When I was a member it was pretty basic and not very large. There was a treadmill, maybe two, and lots of weights but no resistance machines. There really wasn’t much space and you shared it with other expats doing there best to stay fit and impressive kick boxers showing off their skills. It gave me my first introduction to a sports drink: Gatorade.
Later in the 70s I lived in Hong Kong where Mr Hatch had a joint venture with Tom Turk, hence the Hatch & Turk Health Centres Limited. According to the Hong Kong Company Directory it is no more having been dissolved in 2000. The company ran three gyms in Hong Kong and I used to go to the one in the Excelsior Hotel in Causeway Bay. It says a lot about the sort of life I enjoyed there that I would take a taxi there and back in my lunch hour.
This was a step up from the gym in Tokyo with more space, much more, exercise bikes as well as treadmills and simple resistance machines. It also provided clothing so I just left my gym shoes there and had no need to take any kit with me.
From Hong Kong I moved to Switzerland and for a while in the mid 80s worked out of an office in Zurich which was within walking distance of a Kieser gym.
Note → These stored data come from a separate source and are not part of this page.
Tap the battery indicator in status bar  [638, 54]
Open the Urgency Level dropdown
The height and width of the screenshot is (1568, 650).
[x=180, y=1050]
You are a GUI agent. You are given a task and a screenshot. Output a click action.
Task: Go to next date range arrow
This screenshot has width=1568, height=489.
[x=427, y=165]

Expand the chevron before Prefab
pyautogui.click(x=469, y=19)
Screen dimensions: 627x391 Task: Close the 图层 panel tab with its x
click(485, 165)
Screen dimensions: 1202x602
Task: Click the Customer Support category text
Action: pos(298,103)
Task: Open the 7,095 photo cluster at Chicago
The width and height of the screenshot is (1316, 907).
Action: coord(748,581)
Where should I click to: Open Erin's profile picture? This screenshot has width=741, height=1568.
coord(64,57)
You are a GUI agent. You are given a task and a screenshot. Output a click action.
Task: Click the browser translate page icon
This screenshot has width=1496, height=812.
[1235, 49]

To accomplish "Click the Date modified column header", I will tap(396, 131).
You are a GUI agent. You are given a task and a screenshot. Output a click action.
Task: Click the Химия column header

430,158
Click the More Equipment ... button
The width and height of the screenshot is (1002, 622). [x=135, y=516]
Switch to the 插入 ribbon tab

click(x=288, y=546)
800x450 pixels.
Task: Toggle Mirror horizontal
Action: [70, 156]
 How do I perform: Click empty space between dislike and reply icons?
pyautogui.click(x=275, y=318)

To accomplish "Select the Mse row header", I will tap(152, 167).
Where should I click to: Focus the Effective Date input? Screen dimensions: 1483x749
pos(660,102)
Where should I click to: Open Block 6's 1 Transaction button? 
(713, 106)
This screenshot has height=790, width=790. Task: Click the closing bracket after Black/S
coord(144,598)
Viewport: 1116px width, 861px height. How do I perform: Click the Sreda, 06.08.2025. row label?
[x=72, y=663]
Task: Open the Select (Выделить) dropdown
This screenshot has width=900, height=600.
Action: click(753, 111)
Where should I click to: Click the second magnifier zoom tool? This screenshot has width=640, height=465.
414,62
This is another business which has survived and although the actual gym which I used is no more Keiser still runs many gyms in Zurich and elsewhere.
I’m not saying that any of the gyms which I’d used earlier were in any way no good gyms but Keiser was serious. But then being Swiss you’d expect that. The instructors were ever present and they reviewed your exercise regime regularly. Strangely there was no aerobic equipment. You were expected to take care of that yourself and probably by cycling or running in the open air.
When I moved back from Zurich to my company’s main office in Horgen Keiser was no longer so convenient and I switched to Schmucki Fit which ran a gym a short distance from my home in Richterswil and close enough to the office to fit in a lunchtime session. Schmucki is also still in business but has moved into the centre of Wadenswil.
This was a full service gym with treadmills, bikes and, for the first time, stair master type kit. I used it for the years leading up to my hip replacement in 1992 and this certainly played a part in maintaining my muscle condition so that I was well prepared for the operation and could recover quickly after it.
I was back in the UK soon after that and joined BJ’s Health & Beauty in Wilmslow. It is no more. It was small but well run and largely health with little by the way of beauty. It was convenient for where I lived and kept me in good condition especially during my period of unemployment in 1996. It was the first gym I’d seen which had TVs to distract you from the pain of exercise.
After we moved to Cambridge I joined a gym on the Histon Road, a good 10 minutes plus drive so not too convenient. It had itself shoe horned into spare space at a squash centre with rather basic equipment. But shortly thereafter it moved to a ‘barn conversion’ where it spread out with a full range of aerobic equipment and more up to date resistance machines and an exercise room. And that was conveniently less than a 5 minute drive from my home.
I must have been with The Barn for over 20 years now and it’s now gone through its third change of ownership. Each new owner has brought changes but all pretty minor but generally they’ve improved the stock of equipment so that now there’s bikes, treadmills, stairmasters and rowing machines plus free weights and resistance machines and a gym with a range of classes from yoga to spin. I did spin classes right up until my cardiac event in 2019. The photo above is from a couple of weeks ago after the previous owner took all his kit out. It’s since been largely replaced.
It was whilst using an exercise bike at The Barn that I experienced some chest ‘discomfort’. I didn’t worry about it at the time and simply exercised through it. But I did go and see my GP and two weeks later was at Royal Papworth having a stent fitted in my right coronary artery. Probably a case of dodging a bullet. Read more about that episode at http://bit.ly/3KqgCx6
The name’s changed of course. After opening as The Barn it became Prime Time Fitness which is as bland and generic a name as you could imagine. After that it was Revolution Health and Fitness Girton, it being the second gym in the Revolution ‘group’ and now it seems to be Vision Fitness (Girton) which doesn’t exactly get the pulse racing. There are now three gyms in the Vision Fitness group.
I’ve used other gyms of course, generally in hotels when I’ve been travelling. Hatch & Turk served me well in the new hotels in Asia and US hotels generally have some provision even if it’s as little as couple of exercise bikes. Nowadays, and post stent, I’m not so obsessed with squeezing in a gym session when I’m travelling although I do appreciate a decent sized pool to get in a little low impact aerobic activity.